The Office for National Statistics (ONS) announced that the economy has returned to a surplus. The GDP growth rate was reported at 0.3%, exceeding expectations of 0.1%. In contrast, the UK economy had contracted by 0.1% in both September and October, having remained flat in August.
This favorable GDP data could, perhaps, complicate the Bank of England’s (BoE) typically dovish outlook. At their meeting in December, the BoE indicated a gradual downward revision of monetary policy going forward.
On Wednesday, Alan Taylor, a key figure at the Bank of England, mentioned he anticipated “monetary policy to normalize to neutrality sooner rather than later,” adding that “the inflation target from mid-2026 is likely to be sustainable.”
Additionally, factory statistics in the UK showed better performance than expected. Manufacturing increased by 2.1% month-on-month, which was significantly higher than the anticipated 0.5% and the revised down figure of 0.4% seen in October.

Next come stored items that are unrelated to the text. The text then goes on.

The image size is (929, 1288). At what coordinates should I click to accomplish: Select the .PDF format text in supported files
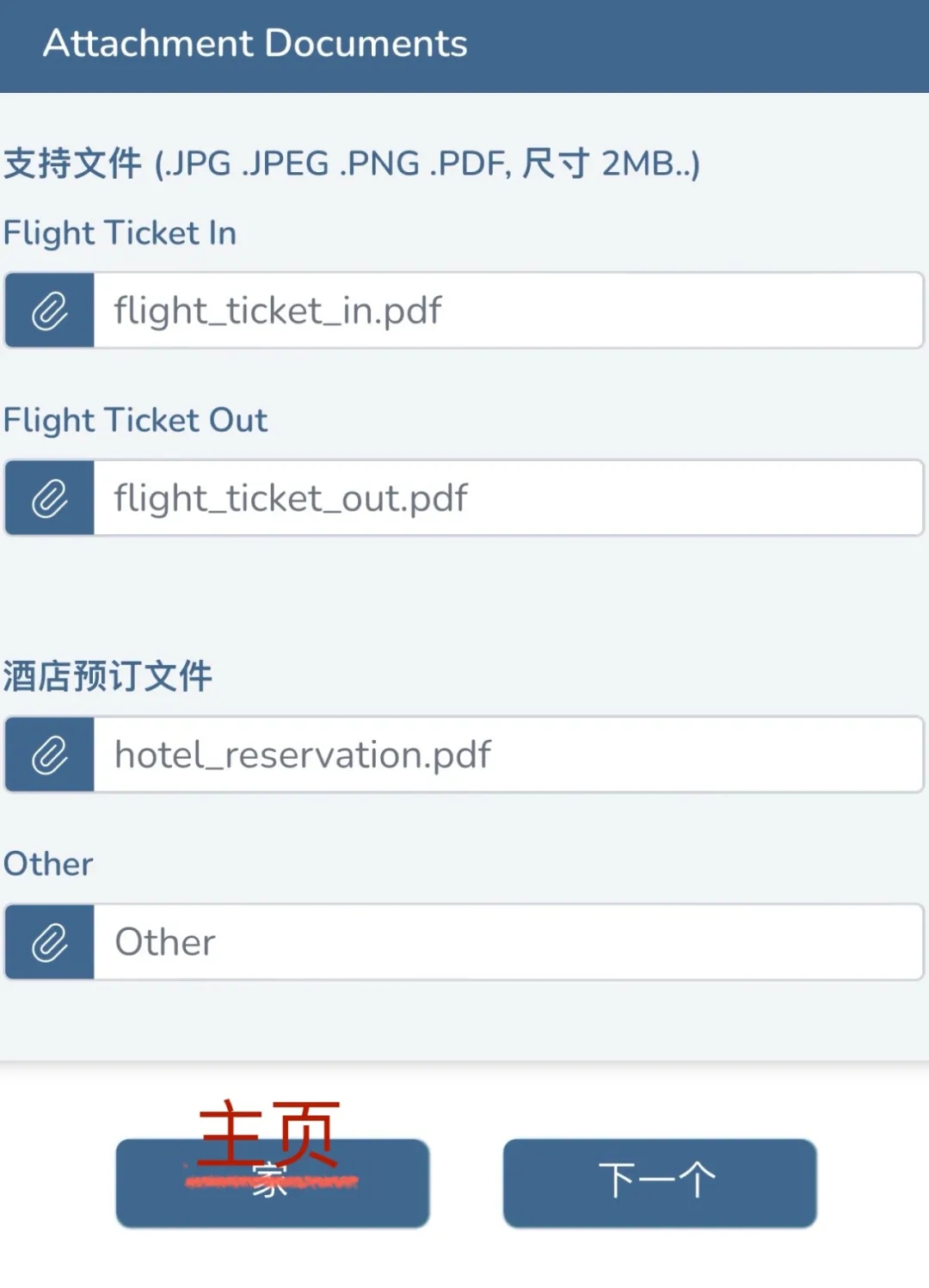click(x=470, y=163)
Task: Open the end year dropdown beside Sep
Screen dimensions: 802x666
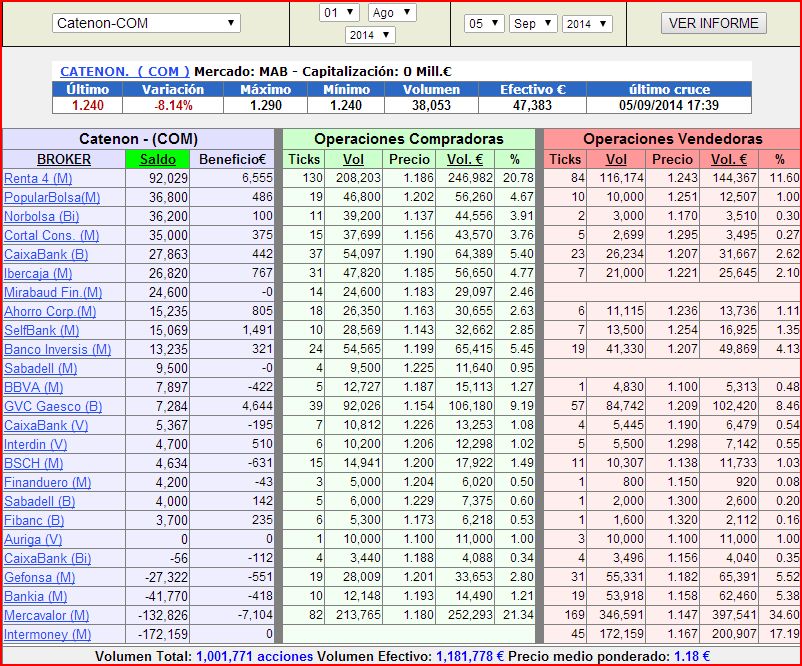Action: (587, 23)
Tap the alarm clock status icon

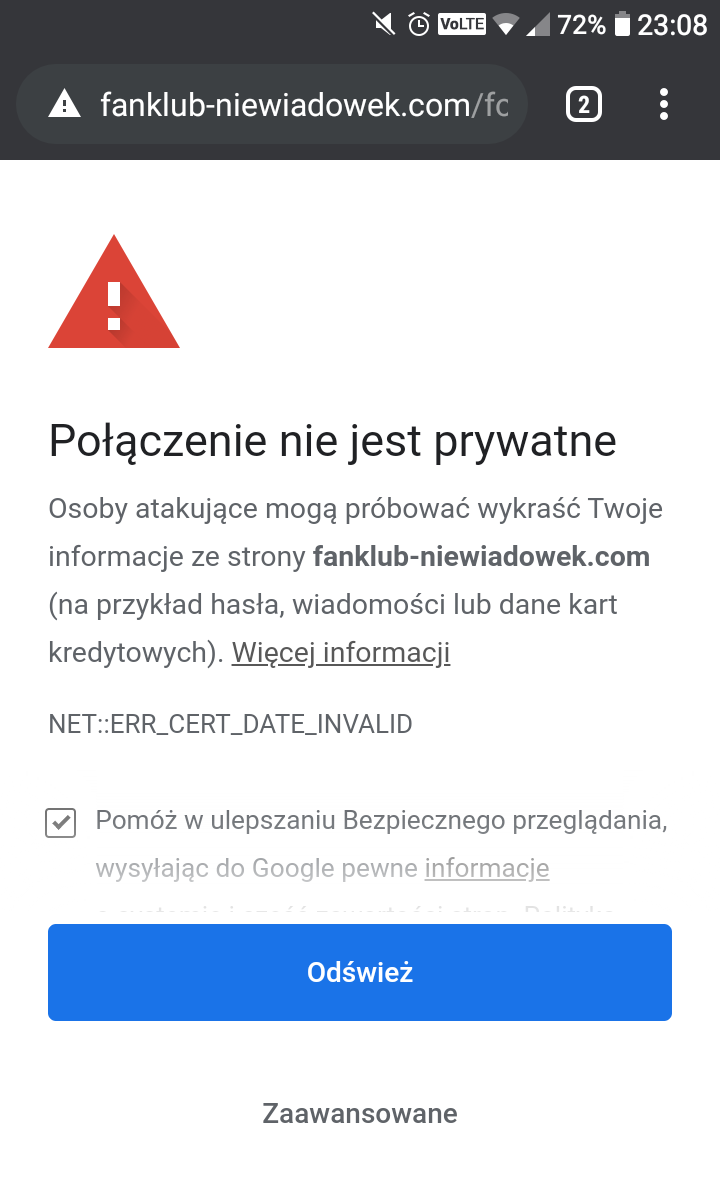pos(420,24)
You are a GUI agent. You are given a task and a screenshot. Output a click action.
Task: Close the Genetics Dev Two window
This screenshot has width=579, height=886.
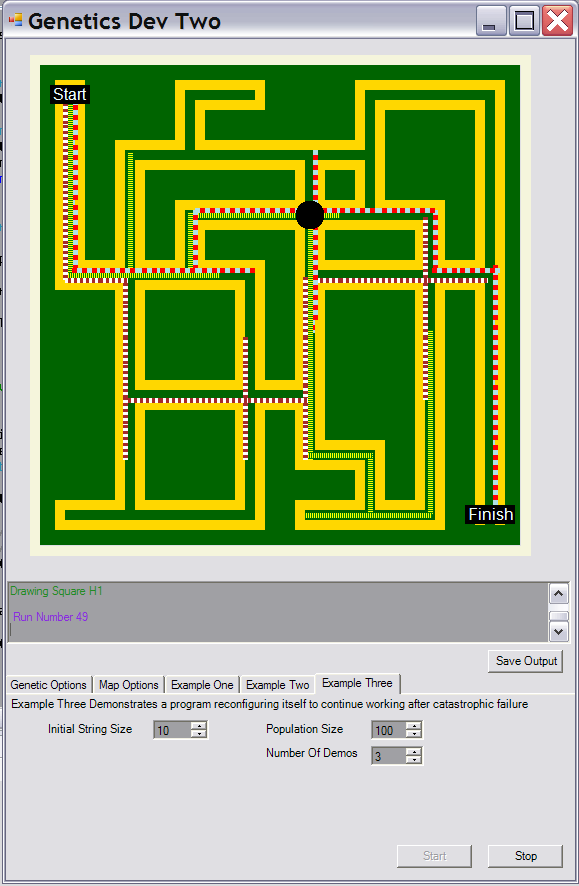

Industrial production also rose by 1.1%, surpassing the expected growth of 0.1%, although it was slightly below the previously reported 1.3%.
Daily Digest Market movements: British pound falls against the US dollar
- The pound was under pressure earlier in the day, as market sentiment leaned toward risk aversion due to renewed tariff tensions. Recently, US President Donald Trump placed a 25% tariff on imports of certain advanced computing chips, notably including Nvidia’s H200 AI processor and AMD’s MI325X semiconductor.
- As a result, the pound fell to about 1.3425 against the dollar during European trading, with the dollar gaining strength amid expectations that the Federal Reserve will maintain interest rates during their next meeting.
- The U.S. Dollar Index (DXY), which tracks the dollar against six major currencies, saw a 0.15% increase, nearing its monthly high of 99.26.
- It appears likely that the Fed will keep interest rates within the 3.50-3.75% range during its January policy meeting, suggesting a pause in monetary easing according to the CME FedWatch tool. Rates had been cut by 25 basis points in the last three meetings, largely influenced by weak job market conditions.
- There’s a prevailing sentiment that the Fed’s latest rate cut hasn’t yet fully manifested in economic impact. The December consumer price index (CPI) statistics released on Tuesday indicated steadily increasing price pressures.
- On Wednesday, Atlanta Fed President Rafael Bostic emphasized the need for a cautious monetary policy approach, asserting that “we have not yet won the challenge of inflation.”
Technical Analysis: GBP/USD maintains 50% Fibonacci retracement at 1.3400
GBP/USD has settled around 1.3420 at the moment. The 20-day exponential moving average (EMA) stands at 1.3438 and appears to have leveled off after a consistent increase.
The 14-day Relative Strength Index (RSI) is neutral at 49.23, showing balanced momentum.
In terms of Fibonacci retracement, the measure from the high of 1.3793 to the low of 1.3009 indicates that the 61.8% level at 1.3494 is currently limiting any rebound, while the 78.6% retracement at 1.3625 looms above. If an upward movement breaks this ceiling, there could be an extension towards the September 2025 high of 1.3726, but a rejection would keep the pair trading in a range near the 20-day EMA.